◆ How to complete this task: Would you please transcribe, exactly as written, the lines of the entries below starting at the one that holds "Vòng hoa chia buồn (403, 1317)" and ending at the one that holds "Kính Viếng (162, 1318)", both included?

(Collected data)
____________________

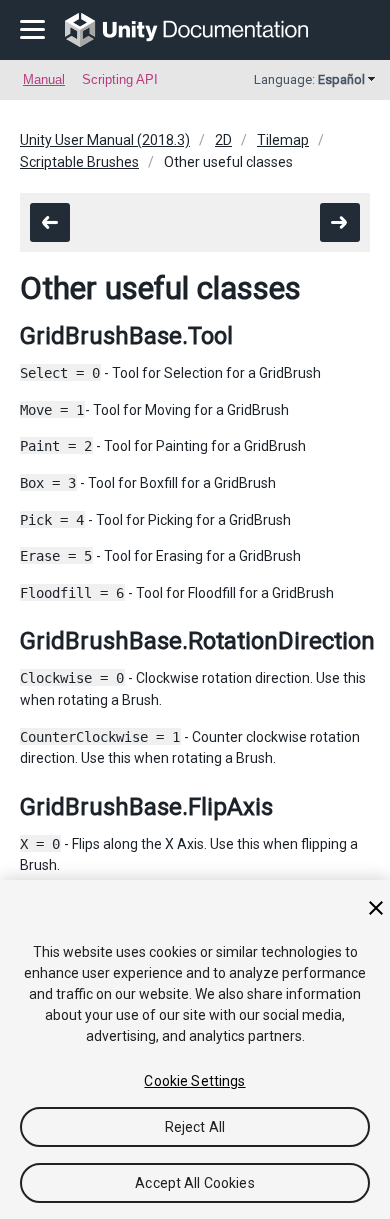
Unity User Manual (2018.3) (105, 140)
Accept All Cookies (195, 1183)
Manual (44, 79)
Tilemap (283, 140)
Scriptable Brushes (79, 162)
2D (223, 140)
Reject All (195, 1127)
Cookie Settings (194, 1081)
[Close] (376, 908)
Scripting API (120, 79)
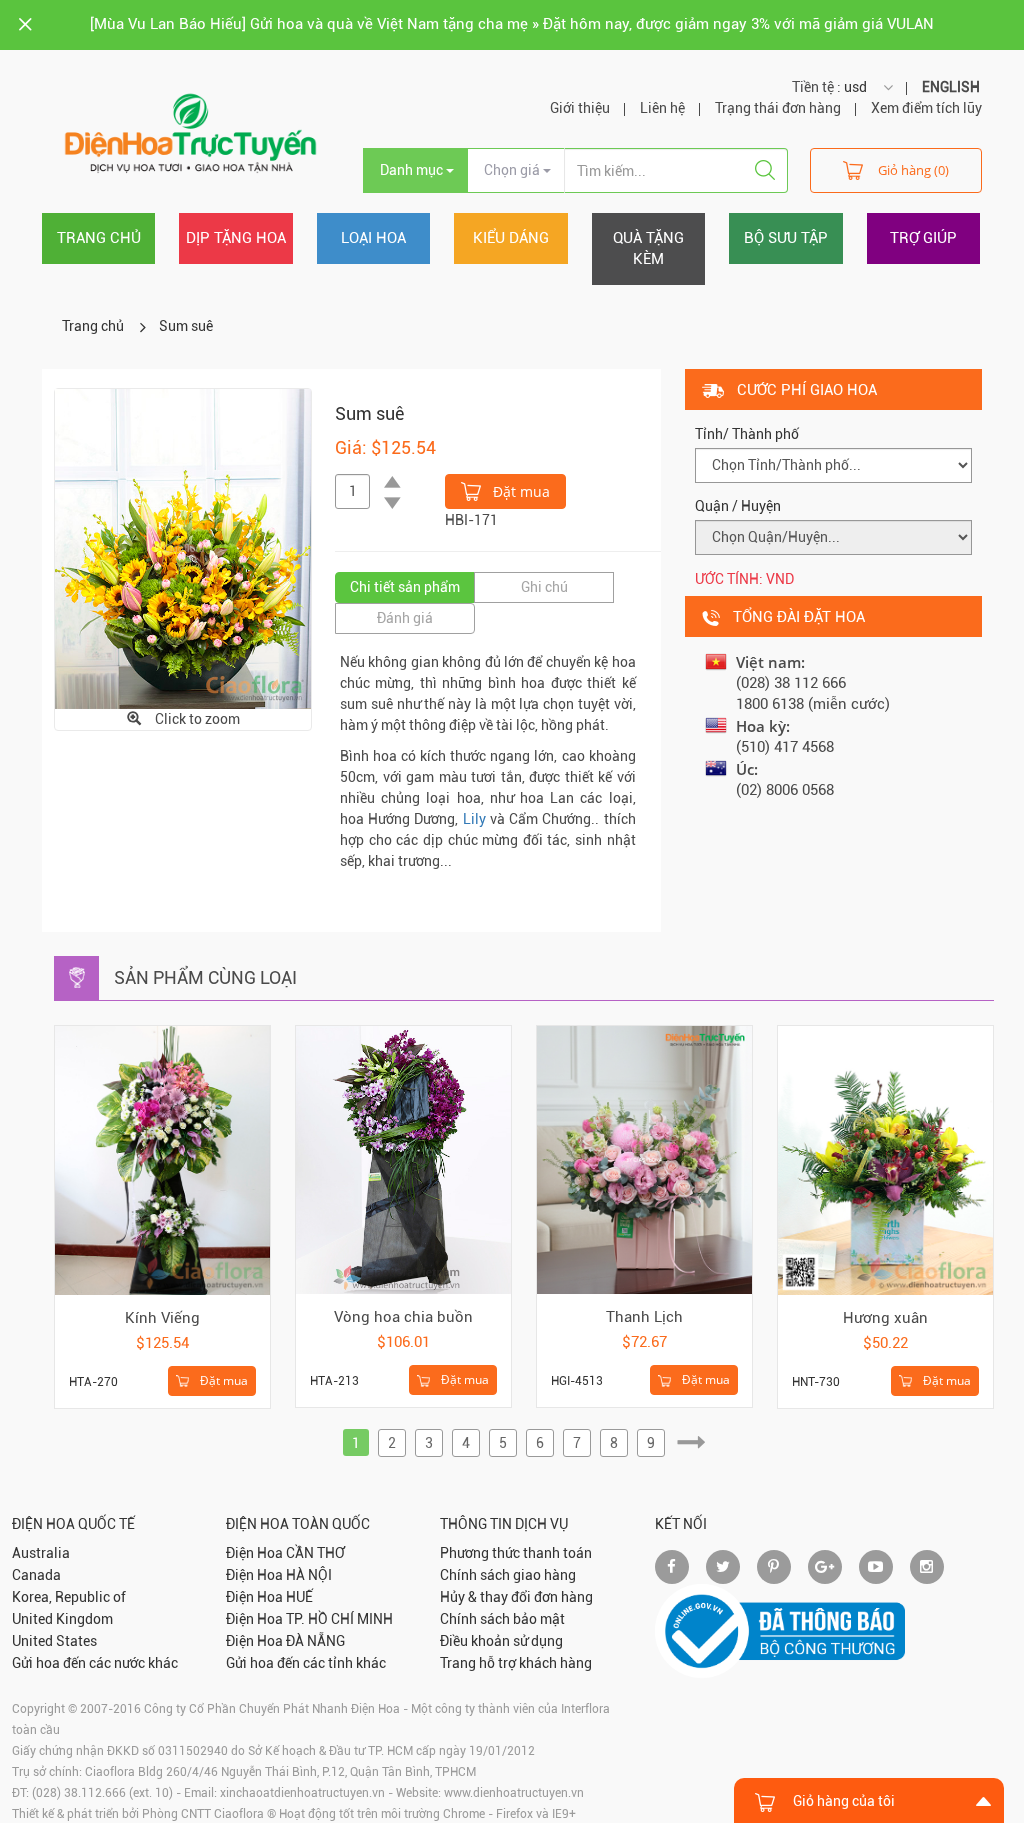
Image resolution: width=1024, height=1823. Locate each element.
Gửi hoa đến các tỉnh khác (306, 1663)
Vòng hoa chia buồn (403, 1317)
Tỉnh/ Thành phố (747, 434)
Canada (36, 1575)
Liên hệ (662, 108)
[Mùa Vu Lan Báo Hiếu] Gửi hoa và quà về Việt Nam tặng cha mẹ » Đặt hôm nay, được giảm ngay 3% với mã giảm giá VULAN (512, 24)
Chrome (464, 1814)
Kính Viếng (162, 1318)
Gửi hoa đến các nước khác (95, 1663)
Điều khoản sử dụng (501, 1641)
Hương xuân (885, 1318)
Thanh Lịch (644, 1317)
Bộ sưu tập (786, 238)
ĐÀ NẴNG (315, 1641)
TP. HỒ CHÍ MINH (339, 1619)
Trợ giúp (923, 238)
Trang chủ (99, 238)
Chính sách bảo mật (502, 1619)
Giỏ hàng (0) (913, 170)
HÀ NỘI (309, 1575)
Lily (474, 819)
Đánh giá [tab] (405, 618)
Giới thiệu (580, 108)
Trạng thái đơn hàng (778, 108)
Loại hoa (373, 238)
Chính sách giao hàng (508, 1575)
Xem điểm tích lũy (926, 108)
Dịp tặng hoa (236, 238)
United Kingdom (62, 1619)
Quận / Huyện (738, 506)
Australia (41, 1553)
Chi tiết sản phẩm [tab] (405, 587)
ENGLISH (951, 87)
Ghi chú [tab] (544, 587)
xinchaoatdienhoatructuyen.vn (302, 1793)
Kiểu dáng (511, 238)
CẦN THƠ (315, 1553)
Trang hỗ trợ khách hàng (516, 1663)
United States (54, 1641)
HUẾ (299, 1597)
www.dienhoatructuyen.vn (514, 1793)
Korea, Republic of (69, 1597)
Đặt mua (519, 491)
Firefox (514, 1814)
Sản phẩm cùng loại (205, 977)
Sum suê (186, 326)
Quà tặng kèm (648, 248)
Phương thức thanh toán (516, 1553)
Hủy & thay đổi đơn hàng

____________________

◆ Output of the task:
Vòng hoa chia buồn (403, 1317)
Tỉnh/ Thành phố (747, 434)
Canada (36, 1575)
Liên hệ (662, 108)
[Mùa Vu Lan Báo Hiếu] Gửi hoa và quà về Việt Nam tặng cha mẹ » Đặt hôm nay, được giảm ngay 3% với mã giảm giá VULAN (512, 24)
Chrome (464, 1814)
Kính Viếng (162, 1318)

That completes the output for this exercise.